_Estratto_:
========================

A presentare la nuova puntata del protocollo nella sede di Radio Vaticana il direttore di Caritas Italiana don Marco Pagniello e Manuela De Marco dell'Ufficio politiche migratorie della Caritas. La collaborazione tra Caritas e ministeri prosegue in qualche modo l'evacuazione di 5 mila afghani in pericolo che il governo italiano organizzò ad agosto 2021 dopo il ritorno dei talebani. Questo protocollo prevede alla sua conclusione l'accoglienza di 1.200 afgani. Lo strumento dei Corridoi umanitari ha garantito la fuoriuscita da contesti di guerra e di gravi violazioni dei diritti a persone fragili che non avrebbero mai potuto raggiungere il territorio europeo, se non rischiando la vita con i trafficanti di esseri umani.
Nel corso degli ultimi anni l’impegno della Chiesa Italiana sui temi dell’accoglienza e dell’integrazione dei rifugiati è andato crescendo in concomitanza con l’aumento del numero di crisi internazionali: l’emergenza nord africana, la crisi libica e siriana, la presa del potere dei talebani in Afghanistan, la guerra in Ucraina in poco più di un decennio hanno prodotto milioni di sfollati e profughi. Molti nei paesi limitrofi, dove spesso vivono in condizioni drammatiche.
«Non siamo chiamati noi da soli a risolvere tutte queste situazioni - spiega don Marco Pagniello - ma ci è richiesto di realizzare delle "opere-segno", simboli che dimostrino che è possibile portare persone in Italia evitando tante sofferenze e ingiustizie». Al di là della tipologia dell'intervento assicurato «come Corridoi umanitari, Corridoi universitari, evacuazioni umanitarie, accoglienza in emergenza, l’impegno di Caritas - dice il Direttore - è stato quello di implementare un sistema di accoglienza ed integrazione il cui fulcro fossero le comunità. Sin dal primo momento, infatti, famiglie, parrocchie e istituti religiosi hanno garantito l’assistenza necessaria a chi è giunto nel nostro Paese”. Ciò è stato possibile grazie al progetto "Apri", ispirao ai quattro verbi del Papa “Accogliere, Proteggere, Promuovere, Integrare”, che ha consentito di affrontare in maniera efficace queste sfide, sensibilizzando le comunità coinvolte sul reale valore dell’accoglienza».
«Coinvolgere il territorio e le comunità – prosegue il direttore di Caritas Italiana – significa fornire ai cittadini gli strumenti per capire e accompagnare un fenomeno complesso come quello delle migrazioni, senza subirlo, contribuendo così a cambiarne la percezione e dunque la narrazione: il migrante non è più l’estraneo che entra in casa nostra, ma una persona fragile con un nome e una storia che meritano considerazione e rispetto». Il programma di Corridoi umanitari realizzati dalla Caritas per conto della Conferenza Episcopale Italiana, dalla Fcei (Federazione delle chiese evangeliche in Italia), e dalla Comunità di S. Egidio, si articola in quattro programmi: due si sono conclusi, uno è quello in corso, un quarto è ancora da avviare.

========================

_Blocco dati_:
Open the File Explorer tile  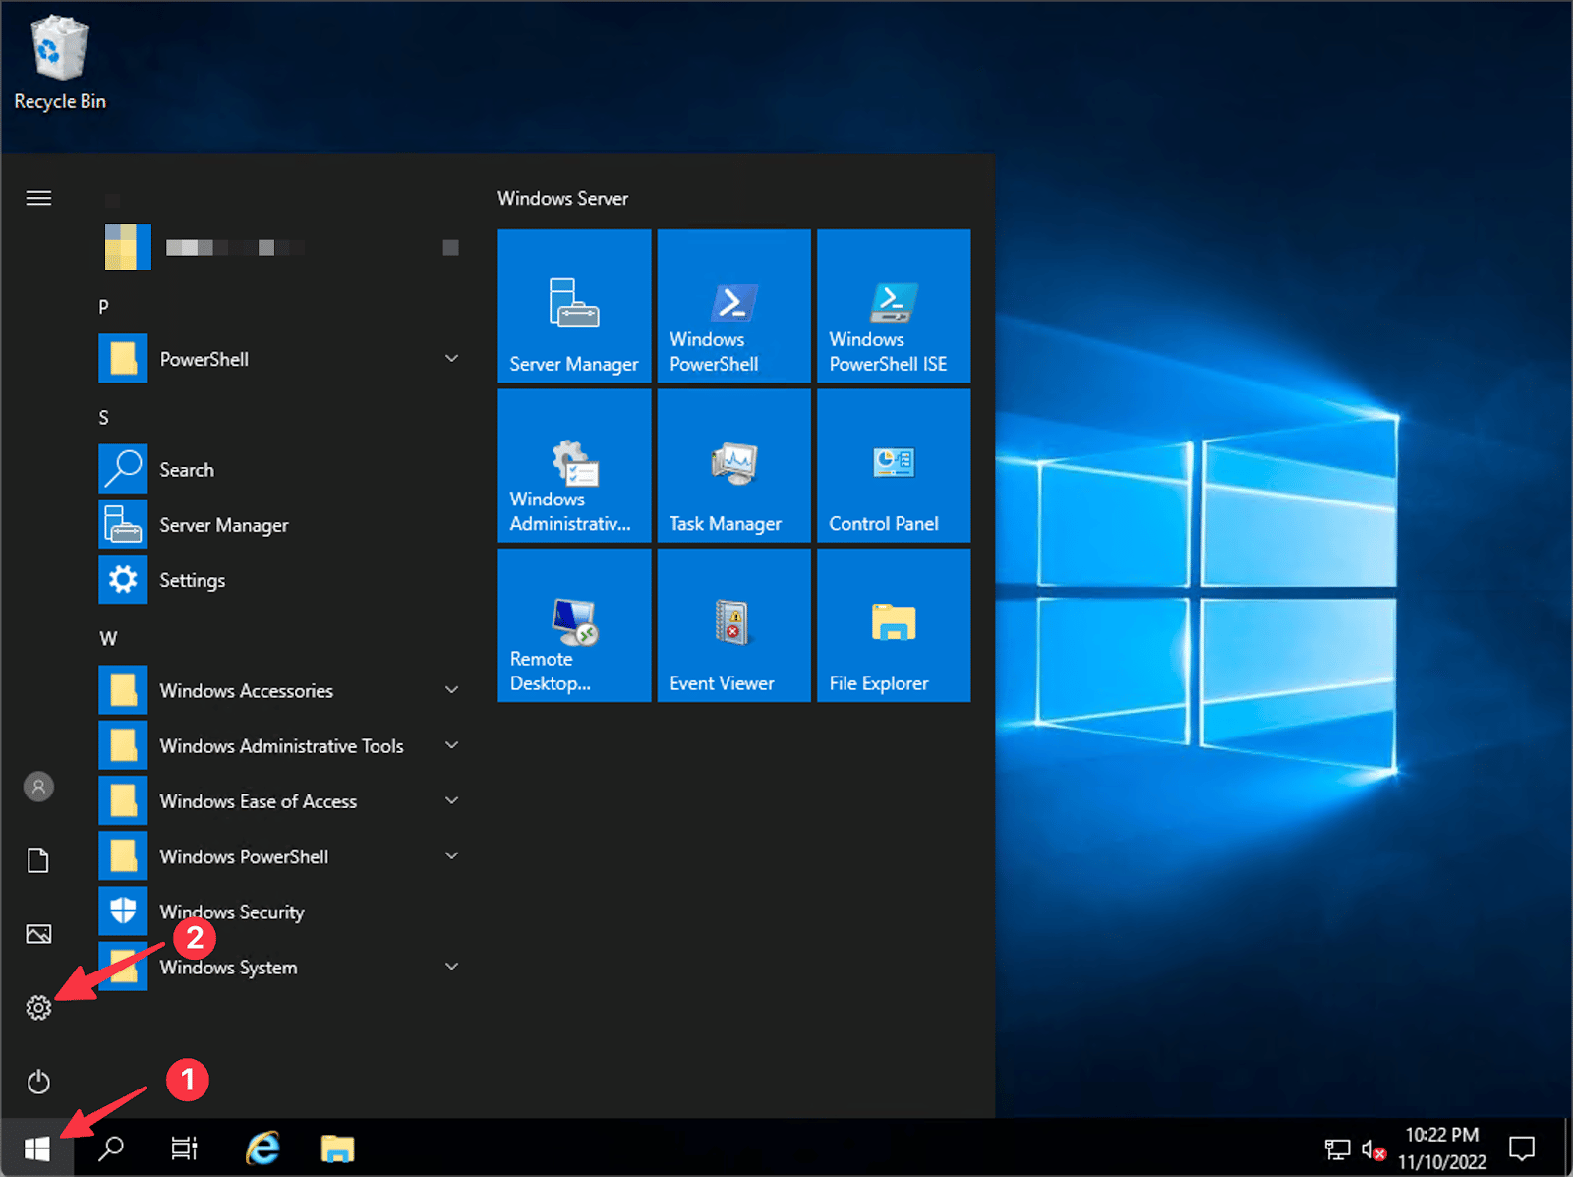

========================

_Consegne_:
1 > Secondo l'estratto, quante persone afghane saranno accolte alla conclusione del protocollo?
2 > Nell'estratto, prendi il passo che si apre con le parole contenenti "A presentare la" e si chiude con "di esseri umani.", e riscrivilo sostituendo "trafficanti" con "scafisti".

_Risposte corrette_:
1 > 1.200.

2 >
A presentare la nuova puntata del protocollo nella sede di Radio Vaticana il direttore di Caritas Italiana don Marco Pagniello e Manuela De Marco dell'Ufficio politiche migratorie della Caritas. La collaborazione tra Caritas e ministeri prosegue in qualche modo l'evacuazione di 5 mila afghani in pericolo che il governo italiano organizzò ad agosto 2021 dopo il ritorno dei talebani. Questo protocollo prevede alla sua conclusione l'accoglienza di 1.200 afgani. Lo strumento dei Corridoi umanitari ha garantito la fuoriuscita da contesti di guerra e di gravi violazioni dei diritti a persone fragili che non avrebbero mai potuto raggiungere il territorio europeo, se non rischiando la vita con i scafisti di esseri umani.